*** Opening of SOURCE DATA ***

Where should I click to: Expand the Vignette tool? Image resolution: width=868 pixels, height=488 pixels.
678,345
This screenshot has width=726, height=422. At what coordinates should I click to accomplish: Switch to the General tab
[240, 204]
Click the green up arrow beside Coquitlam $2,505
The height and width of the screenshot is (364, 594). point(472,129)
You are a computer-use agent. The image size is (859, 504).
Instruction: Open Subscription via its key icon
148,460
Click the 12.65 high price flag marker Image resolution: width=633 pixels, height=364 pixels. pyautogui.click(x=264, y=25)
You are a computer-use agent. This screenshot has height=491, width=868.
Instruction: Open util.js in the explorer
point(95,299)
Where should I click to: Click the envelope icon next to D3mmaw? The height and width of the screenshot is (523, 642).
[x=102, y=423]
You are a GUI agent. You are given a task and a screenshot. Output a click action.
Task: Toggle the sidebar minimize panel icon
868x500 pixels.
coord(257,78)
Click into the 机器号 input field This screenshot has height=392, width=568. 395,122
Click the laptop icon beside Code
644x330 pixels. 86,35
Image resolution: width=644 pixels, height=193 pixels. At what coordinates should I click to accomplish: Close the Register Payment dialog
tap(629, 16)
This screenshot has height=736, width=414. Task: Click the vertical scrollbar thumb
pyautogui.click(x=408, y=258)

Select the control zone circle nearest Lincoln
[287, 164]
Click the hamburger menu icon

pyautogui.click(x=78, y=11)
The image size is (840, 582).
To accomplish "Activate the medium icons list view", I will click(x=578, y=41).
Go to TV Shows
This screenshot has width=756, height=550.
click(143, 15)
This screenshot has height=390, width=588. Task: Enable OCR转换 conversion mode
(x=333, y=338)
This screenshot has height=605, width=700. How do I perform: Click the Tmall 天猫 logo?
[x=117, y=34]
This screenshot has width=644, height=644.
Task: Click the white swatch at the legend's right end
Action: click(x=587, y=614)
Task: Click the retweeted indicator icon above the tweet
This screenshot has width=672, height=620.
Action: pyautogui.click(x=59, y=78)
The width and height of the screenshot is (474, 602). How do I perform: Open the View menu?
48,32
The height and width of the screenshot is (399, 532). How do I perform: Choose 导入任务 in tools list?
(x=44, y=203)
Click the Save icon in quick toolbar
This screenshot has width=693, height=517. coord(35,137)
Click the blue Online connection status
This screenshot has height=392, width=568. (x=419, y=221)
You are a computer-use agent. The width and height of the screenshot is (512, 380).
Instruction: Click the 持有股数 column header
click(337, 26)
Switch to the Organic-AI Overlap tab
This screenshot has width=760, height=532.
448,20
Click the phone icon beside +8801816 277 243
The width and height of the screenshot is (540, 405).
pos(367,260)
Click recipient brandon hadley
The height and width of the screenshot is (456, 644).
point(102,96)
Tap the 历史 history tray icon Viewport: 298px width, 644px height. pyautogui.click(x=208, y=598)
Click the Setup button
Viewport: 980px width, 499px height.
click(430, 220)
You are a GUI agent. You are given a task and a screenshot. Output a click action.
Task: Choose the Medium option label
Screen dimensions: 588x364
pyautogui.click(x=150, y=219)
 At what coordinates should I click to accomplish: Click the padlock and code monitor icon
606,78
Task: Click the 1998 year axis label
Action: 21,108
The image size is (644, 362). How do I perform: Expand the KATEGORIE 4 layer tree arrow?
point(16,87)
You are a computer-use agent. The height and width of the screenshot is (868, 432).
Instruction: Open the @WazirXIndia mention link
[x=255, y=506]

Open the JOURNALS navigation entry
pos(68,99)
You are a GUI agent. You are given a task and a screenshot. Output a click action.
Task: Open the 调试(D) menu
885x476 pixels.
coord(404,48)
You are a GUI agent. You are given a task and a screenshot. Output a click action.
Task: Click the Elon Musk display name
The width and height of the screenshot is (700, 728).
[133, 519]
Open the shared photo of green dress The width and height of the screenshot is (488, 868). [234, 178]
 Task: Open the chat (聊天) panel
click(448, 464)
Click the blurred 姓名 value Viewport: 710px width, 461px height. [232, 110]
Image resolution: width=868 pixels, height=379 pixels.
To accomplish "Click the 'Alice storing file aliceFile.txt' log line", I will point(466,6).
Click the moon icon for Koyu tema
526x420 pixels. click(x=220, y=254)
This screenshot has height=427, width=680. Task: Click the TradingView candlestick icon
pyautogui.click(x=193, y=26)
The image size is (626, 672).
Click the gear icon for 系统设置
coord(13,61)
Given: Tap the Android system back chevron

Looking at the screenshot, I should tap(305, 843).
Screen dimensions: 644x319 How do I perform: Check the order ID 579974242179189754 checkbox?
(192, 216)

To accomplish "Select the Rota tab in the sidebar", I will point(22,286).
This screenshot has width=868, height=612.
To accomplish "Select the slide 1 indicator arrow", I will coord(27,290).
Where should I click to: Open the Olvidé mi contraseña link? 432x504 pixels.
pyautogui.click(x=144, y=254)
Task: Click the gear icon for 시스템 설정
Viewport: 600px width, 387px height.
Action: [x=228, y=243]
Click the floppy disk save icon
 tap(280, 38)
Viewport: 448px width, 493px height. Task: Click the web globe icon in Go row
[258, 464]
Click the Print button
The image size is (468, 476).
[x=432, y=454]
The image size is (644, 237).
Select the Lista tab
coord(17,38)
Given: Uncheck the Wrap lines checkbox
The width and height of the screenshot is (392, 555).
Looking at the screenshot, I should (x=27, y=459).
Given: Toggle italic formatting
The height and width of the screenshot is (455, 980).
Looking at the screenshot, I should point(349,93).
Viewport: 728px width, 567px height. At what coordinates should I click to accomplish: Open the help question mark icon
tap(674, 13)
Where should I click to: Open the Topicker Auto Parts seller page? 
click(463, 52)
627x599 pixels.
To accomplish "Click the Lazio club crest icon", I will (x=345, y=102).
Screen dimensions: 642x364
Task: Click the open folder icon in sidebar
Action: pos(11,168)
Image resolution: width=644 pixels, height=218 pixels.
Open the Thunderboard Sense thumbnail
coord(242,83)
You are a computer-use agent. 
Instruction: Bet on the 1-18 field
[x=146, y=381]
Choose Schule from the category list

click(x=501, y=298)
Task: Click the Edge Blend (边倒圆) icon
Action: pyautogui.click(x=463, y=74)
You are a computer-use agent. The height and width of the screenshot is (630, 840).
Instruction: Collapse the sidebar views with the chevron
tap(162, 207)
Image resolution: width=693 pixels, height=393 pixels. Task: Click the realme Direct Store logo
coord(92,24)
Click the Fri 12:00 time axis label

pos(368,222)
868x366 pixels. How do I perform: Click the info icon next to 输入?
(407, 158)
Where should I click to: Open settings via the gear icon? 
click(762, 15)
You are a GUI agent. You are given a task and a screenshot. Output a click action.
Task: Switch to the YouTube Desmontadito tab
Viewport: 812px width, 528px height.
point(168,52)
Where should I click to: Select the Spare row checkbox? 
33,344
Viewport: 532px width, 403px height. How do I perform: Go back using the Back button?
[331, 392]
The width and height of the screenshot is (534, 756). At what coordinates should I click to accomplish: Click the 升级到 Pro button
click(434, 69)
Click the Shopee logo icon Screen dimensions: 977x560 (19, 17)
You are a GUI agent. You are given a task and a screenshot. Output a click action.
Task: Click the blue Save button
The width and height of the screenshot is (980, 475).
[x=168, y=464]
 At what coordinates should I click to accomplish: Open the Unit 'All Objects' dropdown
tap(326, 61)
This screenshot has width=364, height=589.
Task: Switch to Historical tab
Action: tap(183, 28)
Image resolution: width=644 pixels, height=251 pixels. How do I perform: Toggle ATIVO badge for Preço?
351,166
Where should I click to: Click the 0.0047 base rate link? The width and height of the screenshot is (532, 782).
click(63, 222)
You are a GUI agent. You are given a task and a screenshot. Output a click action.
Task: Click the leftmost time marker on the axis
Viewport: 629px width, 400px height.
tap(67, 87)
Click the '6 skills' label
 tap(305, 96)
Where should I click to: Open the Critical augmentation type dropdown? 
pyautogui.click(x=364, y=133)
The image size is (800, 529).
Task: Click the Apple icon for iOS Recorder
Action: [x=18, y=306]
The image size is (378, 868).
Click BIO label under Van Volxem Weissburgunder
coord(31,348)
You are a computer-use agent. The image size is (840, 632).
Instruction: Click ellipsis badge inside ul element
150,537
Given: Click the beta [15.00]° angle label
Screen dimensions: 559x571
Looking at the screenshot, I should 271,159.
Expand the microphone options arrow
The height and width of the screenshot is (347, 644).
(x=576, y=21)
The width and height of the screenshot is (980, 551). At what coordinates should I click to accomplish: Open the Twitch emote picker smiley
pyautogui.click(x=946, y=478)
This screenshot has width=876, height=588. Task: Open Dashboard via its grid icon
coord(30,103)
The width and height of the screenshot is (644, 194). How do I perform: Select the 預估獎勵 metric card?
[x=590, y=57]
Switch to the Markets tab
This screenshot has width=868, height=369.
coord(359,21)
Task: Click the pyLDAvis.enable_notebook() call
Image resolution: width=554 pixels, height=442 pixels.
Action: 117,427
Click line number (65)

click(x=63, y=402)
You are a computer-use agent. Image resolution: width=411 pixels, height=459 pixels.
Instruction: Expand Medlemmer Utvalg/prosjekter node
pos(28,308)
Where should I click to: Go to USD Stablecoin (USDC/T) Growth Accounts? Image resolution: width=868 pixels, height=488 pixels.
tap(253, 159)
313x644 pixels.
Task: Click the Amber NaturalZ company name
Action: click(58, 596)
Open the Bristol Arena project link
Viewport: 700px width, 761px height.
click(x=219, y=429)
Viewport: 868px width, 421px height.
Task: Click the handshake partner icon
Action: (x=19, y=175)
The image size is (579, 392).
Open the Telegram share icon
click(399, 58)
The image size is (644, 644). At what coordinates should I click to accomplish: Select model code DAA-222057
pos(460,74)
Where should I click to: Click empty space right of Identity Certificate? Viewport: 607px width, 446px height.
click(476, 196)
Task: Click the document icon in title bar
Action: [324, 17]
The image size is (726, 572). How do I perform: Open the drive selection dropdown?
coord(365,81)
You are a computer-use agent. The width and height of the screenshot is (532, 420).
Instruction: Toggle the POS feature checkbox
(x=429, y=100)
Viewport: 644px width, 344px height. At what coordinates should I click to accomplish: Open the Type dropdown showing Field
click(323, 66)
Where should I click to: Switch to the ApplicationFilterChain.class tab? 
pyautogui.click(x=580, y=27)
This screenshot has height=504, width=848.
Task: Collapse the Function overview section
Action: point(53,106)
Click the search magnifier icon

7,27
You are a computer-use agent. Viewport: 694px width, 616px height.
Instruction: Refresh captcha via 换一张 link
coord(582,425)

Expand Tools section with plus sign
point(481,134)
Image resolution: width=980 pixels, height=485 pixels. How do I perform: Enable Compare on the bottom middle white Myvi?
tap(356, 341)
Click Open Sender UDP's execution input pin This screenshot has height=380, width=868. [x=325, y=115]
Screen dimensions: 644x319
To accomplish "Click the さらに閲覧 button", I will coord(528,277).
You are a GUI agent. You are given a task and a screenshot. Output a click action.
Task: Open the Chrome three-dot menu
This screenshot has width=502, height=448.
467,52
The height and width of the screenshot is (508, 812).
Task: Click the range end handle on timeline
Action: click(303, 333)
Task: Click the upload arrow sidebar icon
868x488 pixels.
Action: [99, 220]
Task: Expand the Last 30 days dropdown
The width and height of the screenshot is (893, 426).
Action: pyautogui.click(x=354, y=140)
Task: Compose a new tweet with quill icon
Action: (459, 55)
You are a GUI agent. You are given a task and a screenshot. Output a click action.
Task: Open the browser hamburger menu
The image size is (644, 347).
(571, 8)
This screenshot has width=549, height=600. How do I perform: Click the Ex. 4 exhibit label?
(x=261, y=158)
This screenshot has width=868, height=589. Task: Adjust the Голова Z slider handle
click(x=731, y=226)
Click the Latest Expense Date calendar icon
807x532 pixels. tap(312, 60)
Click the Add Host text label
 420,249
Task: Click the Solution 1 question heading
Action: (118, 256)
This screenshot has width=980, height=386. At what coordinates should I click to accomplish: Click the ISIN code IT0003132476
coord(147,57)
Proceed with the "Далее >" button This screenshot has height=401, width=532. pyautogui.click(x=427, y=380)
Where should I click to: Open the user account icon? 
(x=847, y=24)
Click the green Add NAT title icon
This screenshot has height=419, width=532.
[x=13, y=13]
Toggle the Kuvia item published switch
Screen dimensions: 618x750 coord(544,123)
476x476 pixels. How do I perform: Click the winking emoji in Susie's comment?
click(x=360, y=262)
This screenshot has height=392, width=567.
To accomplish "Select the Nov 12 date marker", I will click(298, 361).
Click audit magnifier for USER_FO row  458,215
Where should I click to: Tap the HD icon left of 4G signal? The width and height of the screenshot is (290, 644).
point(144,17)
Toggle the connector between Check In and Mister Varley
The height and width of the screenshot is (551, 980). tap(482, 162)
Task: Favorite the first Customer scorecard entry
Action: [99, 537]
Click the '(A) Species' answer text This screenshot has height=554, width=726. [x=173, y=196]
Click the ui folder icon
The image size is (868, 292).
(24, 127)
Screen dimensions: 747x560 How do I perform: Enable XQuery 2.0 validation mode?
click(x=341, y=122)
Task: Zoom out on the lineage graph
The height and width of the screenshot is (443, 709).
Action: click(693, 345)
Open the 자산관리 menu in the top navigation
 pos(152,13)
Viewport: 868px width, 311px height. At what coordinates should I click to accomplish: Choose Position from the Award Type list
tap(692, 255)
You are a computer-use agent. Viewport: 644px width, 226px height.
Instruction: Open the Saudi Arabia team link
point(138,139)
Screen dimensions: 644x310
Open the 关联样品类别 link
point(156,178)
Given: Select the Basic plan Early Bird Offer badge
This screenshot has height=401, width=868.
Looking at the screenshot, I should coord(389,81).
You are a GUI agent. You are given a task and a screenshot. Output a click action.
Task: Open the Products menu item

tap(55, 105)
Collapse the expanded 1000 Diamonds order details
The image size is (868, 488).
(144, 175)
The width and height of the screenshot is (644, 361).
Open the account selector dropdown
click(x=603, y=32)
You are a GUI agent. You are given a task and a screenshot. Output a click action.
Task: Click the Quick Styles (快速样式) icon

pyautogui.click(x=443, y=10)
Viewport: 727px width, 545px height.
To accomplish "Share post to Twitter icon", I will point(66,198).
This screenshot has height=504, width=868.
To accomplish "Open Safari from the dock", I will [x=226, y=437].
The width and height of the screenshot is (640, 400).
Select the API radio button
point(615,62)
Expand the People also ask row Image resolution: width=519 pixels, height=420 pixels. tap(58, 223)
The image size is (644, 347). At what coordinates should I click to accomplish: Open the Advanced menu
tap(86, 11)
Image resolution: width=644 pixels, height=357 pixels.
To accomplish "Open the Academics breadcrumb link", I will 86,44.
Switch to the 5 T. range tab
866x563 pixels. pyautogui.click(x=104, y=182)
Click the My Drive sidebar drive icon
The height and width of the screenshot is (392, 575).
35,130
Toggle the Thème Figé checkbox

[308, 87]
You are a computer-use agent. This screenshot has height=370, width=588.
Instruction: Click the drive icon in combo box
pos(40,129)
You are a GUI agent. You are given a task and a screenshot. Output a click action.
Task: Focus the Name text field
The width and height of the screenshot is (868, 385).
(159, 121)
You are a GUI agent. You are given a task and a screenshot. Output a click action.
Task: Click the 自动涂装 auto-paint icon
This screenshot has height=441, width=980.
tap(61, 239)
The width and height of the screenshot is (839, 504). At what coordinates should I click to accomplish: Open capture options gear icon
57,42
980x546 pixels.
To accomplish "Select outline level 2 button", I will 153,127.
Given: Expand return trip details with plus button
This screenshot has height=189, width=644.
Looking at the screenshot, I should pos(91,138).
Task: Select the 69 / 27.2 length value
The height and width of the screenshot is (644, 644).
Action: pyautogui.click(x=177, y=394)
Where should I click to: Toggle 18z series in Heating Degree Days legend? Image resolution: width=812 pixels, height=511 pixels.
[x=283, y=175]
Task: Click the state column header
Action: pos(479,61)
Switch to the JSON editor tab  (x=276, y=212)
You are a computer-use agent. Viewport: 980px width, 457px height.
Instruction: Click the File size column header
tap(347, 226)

*** Close of SOURCE DATA ***

Among the entries, find every line holding "marker" and return it.

=== WRITTEN RESPONSE ===
Click the 12.65 high price flag marker Image resolution: width=633 pixels, height=364 pixels. pyautogui.click(x=264, y=25)
Task: Click the leftmost time marker on the axis
To accomplish "Select the Nov 12 date marker", I will click(298, 361).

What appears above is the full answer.